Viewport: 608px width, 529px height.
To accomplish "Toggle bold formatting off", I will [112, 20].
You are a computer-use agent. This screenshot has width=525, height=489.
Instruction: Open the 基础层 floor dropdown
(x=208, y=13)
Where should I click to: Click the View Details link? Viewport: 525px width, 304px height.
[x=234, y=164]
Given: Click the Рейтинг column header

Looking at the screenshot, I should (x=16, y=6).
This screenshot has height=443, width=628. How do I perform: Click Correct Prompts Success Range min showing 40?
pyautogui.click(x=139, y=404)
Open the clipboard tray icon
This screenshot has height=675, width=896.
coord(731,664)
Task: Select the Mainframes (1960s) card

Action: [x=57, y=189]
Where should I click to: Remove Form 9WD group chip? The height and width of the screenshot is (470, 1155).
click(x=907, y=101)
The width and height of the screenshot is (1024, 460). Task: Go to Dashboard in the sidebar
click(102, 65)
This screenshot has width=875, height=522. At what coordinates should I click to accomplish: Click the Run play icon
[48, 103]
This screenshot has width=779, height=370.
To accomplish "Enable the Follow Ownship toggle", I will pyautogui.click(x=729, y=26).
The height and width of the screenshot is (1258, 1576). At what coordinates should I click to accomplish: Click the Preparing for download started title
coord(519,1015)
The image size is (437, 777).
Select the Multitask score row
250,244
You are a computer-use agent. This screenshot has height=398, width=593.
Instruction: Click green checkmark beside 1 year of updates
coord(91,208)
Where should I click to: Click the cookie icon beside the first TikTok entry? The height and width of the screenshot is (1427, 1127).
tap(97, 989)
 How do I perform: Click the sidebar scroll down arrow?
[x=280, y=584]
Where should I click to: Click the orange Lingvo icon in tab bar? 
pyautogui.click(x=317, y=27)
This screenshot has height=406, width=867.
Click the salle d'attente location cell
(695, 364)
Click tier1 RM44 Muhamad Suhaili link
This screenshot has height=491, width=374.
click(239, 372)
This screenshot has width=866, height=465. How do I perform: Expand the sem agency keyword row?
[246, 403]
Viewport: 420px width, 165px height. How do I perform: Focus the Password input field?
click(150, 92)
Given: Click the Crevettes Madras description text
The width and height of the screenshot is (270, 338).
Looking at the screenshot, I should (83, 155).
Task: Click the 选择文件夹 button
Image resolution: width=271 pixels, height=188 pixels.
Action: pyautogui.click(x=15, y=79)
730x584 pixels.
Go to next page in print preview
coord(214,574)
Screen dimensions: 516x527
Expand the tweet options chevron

* **Requirement**: Could you report how many lines of the entries include the word "agent"? Only the number is needed.

* **Reply to the exercise**: 2